On Thu, Mar 25, 2021 at 11:17AM +0100, Marco Elver wrote:
On Wed, Mar 24, 2021 at 12:24PM +0100, Marco Elver wrote:
From: Peter Zijlstra peterz@infradead.org
Make perf_event_exit_event() more robust, such that we can use it from other contexts. Specifically the up and coming remove_on_exec.
For this to work we need to address a few issues. Remove_on_exec will not destroy the entire context, so we cannot rely on TASK_TOMBSTONE to disable event_function_call() and we thus have to use perf_remove_from_context().
When using perf_remove_from_context(), there's two races to consider. The first is against close(), where we can have concurrent tear-down of the event. The second is against child_list iteration, which should not find a half baked event.

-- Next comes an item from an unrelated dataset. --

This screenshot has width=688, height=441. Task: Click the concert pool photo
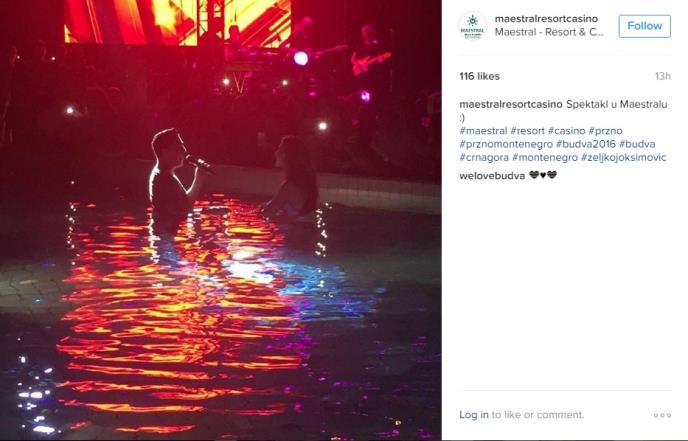tap(221, 220)
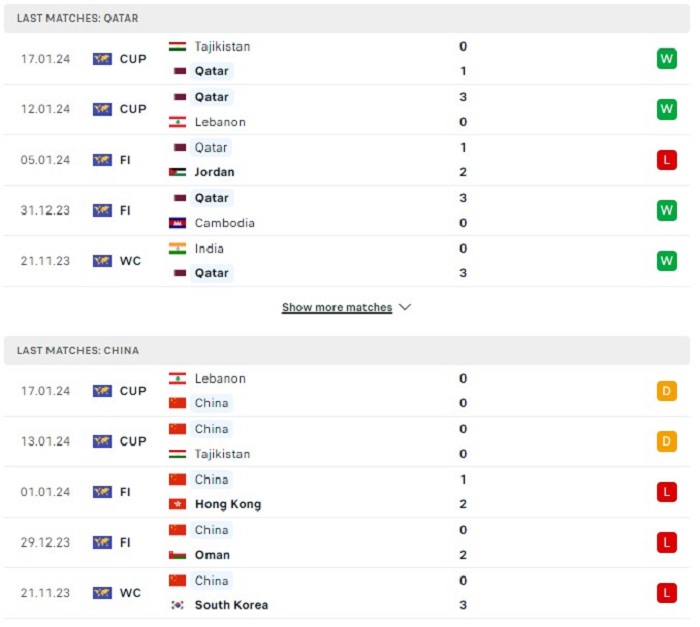
Task: Select the Hong Kong team name
Action: click(228, 504)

To address this, teach perf_remove_from_context() to special case !ctx->is_active and about DETACH_CHILD.
Signed-off-by: Peter Zijlstra (Intel) peterz@infradead.org Signed-off-by: Marco Elver elver@google.com
v3:
- New dependency for series: https://lkml.kernel.org/r/YFn/I3aKF+TOjGcl@hirez.programming.kicks-ass.net
syzkaller found a crash with stack trace pointing at changes in this patch. Can't tell if this is an old issue or introduced in this series.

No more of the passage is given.